Look for the word "computer" in the data below, and copy every line that holds it.

Saved data entries
________________________

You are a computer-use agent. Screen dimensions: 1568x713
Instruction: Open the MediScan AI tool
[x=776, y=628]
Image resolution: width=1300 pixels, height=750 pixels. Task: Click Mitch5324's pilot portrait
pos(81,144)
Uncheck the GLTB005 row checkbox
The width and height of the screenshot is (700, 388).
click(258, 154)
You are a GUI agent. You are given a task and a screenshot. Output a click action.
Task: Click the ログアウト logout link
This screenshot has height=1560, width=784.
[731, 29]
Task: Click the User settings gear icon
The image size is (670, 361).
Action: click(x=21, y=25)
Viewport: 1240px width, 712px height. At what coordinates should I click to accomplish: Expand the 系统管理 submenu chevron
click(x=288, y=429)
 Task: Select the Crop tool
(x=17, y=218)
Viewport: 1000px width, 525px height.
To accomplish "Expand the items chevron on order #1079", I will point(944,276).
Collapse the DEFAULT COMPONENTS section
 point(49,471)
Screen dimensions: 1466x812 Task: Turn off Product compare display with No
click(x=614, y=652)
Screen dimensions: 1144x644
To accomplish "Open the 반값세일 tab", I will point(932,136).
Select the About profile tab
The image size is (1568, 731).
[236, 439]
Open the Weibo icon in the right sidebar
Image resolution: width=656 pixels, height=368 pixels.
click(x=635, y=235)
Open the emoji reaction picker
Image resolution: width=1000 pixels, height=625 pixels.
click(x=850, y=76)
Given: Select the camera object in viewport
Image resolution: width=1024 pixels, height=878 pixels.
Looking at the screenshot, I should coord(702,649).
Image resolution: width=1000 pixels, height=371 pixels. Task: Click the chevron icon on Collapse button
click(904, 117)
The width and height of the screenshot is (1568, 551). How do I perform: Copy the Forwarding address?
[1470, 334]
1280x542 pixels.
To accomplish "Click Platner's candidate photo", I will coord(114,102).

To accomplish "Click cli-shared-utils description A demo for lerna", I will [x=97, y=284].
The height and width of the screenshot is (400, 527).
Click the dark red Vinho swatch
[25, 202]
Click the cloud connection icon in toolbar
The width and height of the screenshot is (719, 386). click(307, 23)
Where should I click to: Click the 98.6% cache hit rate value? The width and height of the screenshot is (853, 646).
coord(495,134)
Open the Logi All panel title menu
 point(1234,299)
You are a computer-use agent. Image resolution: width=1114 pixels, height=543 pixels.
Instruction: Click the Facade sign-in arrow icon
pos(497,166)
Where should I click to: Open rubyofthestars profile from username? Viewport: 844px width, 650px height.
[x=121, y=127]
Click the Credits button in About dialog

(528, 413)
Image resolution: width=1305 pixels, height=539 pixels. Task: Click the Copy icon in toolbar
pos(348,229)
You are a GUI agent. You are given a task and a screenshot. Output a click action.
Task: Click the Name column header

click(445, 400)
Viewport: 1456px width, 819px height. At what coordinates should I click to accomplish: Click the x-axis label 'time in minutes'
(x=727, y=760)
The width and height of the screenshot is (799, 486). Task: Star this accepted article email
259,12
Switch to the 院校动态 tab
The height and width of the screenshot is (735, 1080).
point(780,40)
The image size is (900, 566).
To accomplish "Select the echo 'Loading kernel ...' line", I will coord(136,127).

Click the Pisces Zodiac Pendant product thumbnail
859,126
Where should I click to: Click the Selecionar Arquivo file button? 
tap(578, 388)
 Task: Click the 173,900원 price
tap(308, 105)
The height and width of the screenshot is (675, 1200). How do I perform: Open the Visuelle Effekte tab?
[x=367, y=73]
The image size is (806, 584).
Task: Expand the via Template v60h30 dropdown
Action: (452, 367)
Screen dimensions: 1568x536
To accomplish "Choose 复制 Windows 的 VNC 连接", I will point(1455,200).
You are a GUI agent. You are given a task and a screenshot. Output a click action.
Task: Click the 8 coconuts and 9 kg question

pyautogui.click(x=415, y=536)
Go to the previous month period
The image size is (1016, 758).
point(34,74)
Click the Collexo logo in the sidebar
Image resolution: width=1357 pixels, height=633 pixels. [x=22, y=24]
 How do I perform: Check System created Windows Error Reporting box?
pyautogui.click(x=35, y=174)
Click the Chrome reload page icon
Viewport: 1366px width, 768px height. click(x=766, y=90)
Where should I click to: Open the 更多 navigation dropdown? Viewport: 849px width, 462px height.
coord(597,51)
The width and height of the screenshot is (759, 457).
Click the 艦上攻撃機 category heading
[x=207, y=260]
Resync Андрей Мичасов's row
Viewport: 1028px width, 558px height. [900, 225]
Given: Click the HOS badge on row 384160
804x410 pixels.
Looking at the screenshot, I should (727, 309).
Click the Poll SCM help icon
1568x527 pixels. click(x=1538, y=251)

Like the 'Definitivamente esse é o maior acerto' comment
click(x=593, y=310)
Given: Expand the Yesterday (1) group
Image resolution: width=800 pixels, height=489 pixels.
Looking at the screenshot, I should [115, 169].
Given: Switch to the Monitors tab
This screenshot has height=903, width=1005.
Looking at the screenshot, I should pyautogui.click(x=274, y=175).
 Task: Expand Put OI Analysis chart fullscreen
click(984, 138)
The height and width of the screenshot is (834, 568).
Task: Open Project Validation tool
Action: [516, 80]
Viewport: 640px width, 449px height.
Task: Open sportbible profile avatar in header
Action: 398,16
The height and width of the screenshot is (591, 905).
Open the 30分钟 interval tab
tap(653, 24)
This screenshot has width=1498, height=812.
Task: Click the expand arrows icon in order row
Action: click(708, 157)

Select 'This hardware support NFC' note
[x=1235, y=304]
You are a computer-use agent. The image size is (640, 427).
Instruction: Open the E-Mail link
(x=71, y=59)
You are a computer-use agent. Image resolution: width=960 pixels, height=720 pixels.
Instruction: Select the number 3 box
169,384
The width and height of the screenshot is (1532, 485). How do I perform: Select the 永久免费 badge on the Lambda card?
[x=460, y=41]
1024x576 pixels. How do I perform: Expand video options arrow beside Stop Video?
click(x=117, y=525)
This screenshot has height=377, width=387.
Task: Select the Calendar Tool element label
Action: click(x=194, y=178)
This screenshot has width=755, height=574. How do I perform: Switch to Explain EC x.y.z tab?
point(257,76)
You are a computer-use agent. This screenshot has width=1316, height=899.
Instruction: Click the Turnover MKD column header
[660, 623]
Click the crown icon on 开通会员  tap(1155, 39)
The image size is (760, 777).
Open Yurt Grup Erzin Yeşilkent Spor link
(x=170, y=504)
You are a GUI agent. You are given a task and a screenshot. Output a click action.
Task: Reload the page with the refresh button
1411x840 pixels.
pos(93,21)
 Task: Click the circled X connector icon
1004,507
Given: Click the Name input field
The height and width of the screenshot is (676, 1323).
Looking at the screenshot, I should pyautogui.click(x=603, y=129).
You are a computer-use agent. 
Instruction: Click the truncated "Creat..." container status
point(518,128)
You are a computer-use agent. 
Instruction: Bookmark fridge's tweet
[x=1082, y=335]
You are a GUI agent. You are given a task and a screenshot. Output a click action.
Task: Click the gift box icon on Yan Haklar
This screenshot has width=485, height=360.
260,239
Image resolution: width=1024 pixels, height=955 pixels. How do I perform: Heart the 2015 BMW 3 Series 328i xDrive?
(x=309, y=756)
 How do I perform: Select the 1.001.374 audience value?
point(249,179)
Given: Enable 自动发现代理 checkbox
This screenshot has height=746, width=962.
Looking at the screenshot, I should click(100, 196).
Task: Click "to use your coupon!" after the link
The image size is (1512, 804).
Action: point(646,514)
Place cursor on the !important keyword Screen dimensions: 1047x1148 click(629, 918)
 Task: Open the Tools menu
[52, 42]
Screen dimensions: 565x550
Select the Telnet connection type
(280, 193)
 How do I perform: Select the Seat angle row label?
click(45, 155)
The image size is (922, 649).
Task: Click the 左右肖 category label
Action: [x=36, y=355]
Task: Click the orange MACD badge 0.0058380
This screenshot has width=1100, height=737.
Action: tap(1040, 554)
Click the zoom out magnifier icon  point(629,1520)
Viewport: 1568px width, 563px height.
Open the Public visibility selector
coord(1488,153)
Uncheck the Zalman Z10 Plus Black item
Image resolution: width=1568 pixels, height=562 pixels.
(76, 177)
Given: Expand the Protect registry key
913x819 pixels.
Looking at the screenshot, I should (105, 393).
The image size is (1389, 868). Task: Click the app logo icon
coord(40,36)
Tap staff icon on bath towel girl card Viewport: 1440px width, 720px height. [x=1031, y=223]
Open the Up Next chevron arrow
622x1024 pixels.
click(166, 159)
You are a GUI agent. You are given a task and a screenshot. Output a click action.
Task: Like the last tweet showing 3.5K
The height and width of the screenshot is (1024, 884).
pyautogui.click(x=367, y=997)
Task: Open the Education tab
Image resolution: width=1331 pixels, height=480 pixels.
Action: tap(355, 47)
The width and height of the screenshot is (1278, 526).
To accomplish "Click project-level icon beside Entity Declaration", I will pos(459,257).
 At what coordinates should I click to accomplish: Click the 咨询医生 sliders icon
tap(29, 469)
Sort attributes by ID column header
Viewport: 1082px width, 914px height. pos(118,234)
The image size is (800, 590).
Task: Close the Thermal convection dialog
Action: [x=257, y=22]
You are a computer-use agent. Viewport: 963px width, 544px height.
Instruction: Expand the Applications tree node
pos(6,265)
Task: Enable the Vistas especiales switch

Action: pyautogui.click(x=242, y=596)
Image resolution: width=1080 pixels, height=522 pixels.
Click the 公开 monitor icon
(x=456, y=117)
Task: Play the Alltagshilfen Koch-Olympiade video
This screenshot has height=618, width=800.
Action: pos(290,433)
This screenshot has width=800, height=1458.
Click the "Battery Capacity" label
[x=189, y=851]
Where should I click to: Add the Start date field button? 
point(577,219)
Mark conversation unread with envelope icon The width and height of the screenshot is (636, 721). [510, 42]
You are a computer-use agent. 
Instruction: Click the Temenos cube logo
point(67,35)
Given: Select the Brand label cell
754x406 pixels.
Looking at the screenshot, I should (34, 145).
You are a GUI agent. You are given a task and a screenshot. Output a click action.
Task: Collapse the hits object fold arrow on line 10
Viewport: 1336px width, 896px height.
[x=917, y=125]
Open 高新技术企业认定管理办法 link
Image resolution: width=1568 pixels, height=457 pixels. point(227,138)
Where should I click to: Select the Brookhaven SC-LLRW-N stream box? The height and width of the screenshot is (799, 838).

________________________

■ **Written response**:
You are a computer-use agent. Screen dimensions: 1568x713
You are a computer-use agent. Image resolution: width=1114 pixels, height=543 pixels.
You are a computer-use agent. The image size is (640, 427).
You are a computer-use agent. Image resolution: width=960 pixels, height=720 pixels.
You are a computer-use agent. This screenshot has width=1316, height=899.
You are a computer-use agent. 
You are a computer-use agent. 
You are a computer-use agent. Viewport: 963px width, 544px height.
You are a computer-use agent. 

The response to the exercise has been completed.